I agree P.Regalis Is a good starter Pokie maybe. But as a first time arboreal. I wouldnt recommend it. Get an A.Versicolor one of the best looking t's around and there not to feisty.


----------



## Endagr8 (Dec 21, 2009)

Ariel said:


> I can't say I would reccomend a _P. regalis_. In his profile is says he only owns a _B. vagans _and a _G. pulchra_ I wouldn't even recommend a Psalm. My_ P. cambridgei_ is and evil speed demon. I'm a little surprised this hasn't been mentioned, but I would recommend a _A. minatrix_ from what I've heard they're pretty slow growing and they're base color is beautiful.

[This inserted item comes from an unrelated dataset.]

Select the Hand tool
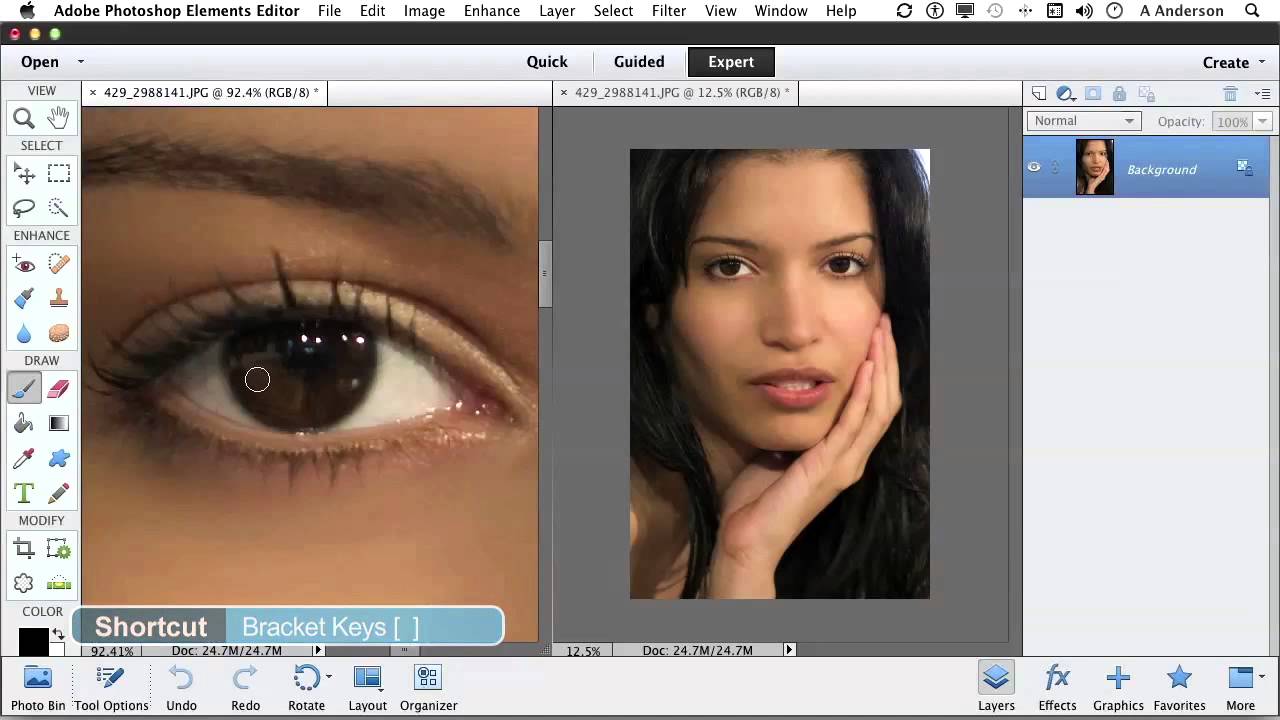 59,118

Why wouldn't you recommend _regalis_? I've never seen a threat display from any of my six. My _Psalmopoeus cambridgei_, on the other hand, is one of the most defensive Ts I own. I purchased an adult female _regalis_ as my first arboreal and first old worlder...it was nothing I couldn't handle. If the OP purchased a sling, he/she could adapt to the spider's speed as it grows.


----------



## Ariel (Dec 21, 2009)

Endagr8 said:


> Why wouldn't you recommend _regalis_? I've never seen a threat display from any of my six. My _Psalmopoeus cambridgei_, on the other hand, is one of the most defensive Ts I own. I purchased an adult female _regalis_ as my first arboreal and first old worlder...it was nothing I couldn't handle. If the OP purchased a sling, he/she could adapt to the spider's speed as it grows.

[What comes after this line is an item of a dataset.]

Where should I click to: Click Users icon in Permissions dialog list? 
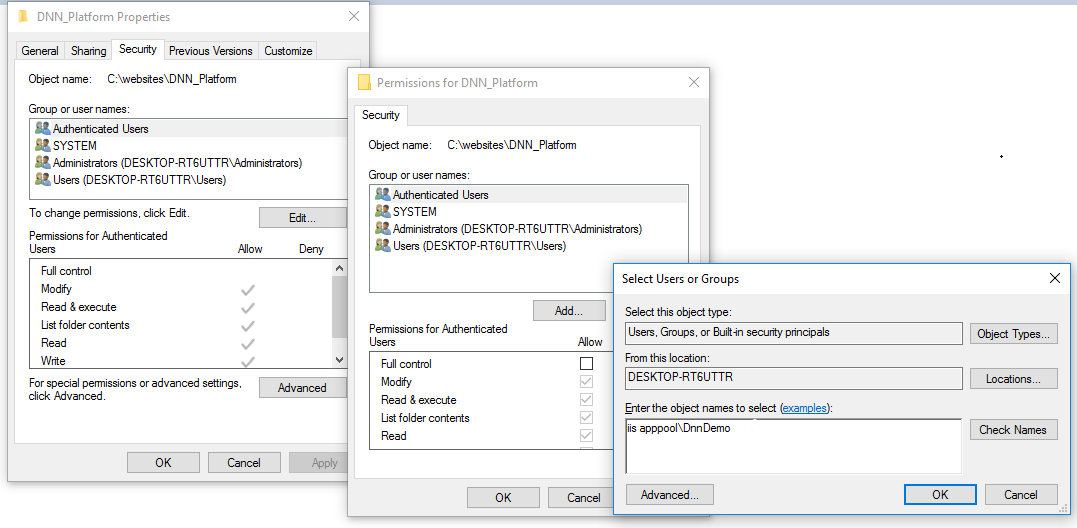tap(382, 246)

My _P. regalis_ was my 3rd arboreal and my second OW and I wasn't nearly ready for the speed, I'll admit, I've never got a threat from mine either, but mine is a sling, and during rehousing I nearly lost it cause it shot up the wall before I could blink! not to mention it doesn't fit most of the criteria:

1. Docile
5. NOT very quick moving
6. medium or slow grow rate (this is important) 

not to mention while its base color is not black, its primarily grey and white. I am not bashing this species, my _P. regalis_ is one of my absolute favorite Ts and I would reccomend one in a heart beat to someone who's had a little more experiance and is looking for a species that follows the cirteria I would put a _regalis_ under, but in this situation, it is not what I reccomend.


----------



## DreadLobster (Dec 21, 2009)

Endagr8 said:


> Why wouldn't you recommend _regalis_? I've never seen a threat display from any of my six. My _Psalmopoeus cambridgei_, on the other hand, is one of the most defensive Ts I own. I purchased an adult female _regalis_ as my first arboreal and first old worlder...it was nothing I couldn't handle. If the OP purchased a sling, he/she could adapt to the spider's speed as it grows.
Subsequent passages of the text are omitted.